# [PROBLEM DESCRIPTION]
Exactly retype the opening line of the entries and every line after it, ending with the line that contains "Task: Click the affiliate badge next to tk". Skip all pictures.

# [DATASET RECORDS]

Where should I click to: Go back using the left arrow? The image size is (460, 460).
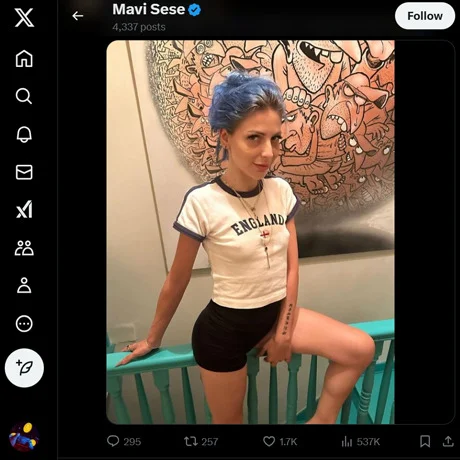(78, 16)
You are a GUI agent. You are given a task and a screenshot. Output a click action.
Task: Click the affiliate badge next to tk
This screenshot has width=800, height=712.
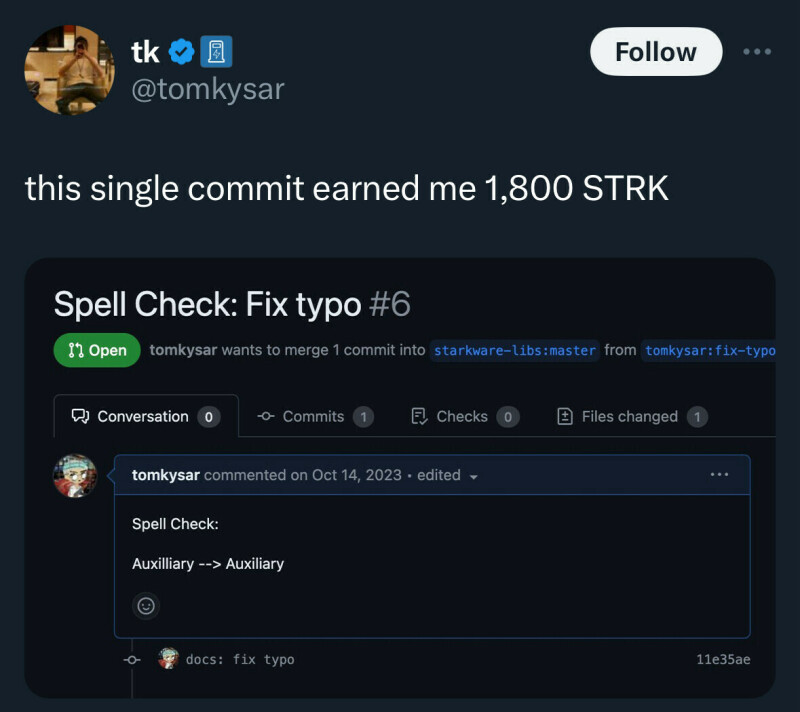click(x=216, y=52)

# [EXERCISE ANSWER]
Where should I click to: Go back using the left arrow? The image size is (460, 460).
(78, 16)
You are a GUI agent. You are given a task and a screenshot. Output a click action.
Task: Click the affiliate badge next to tk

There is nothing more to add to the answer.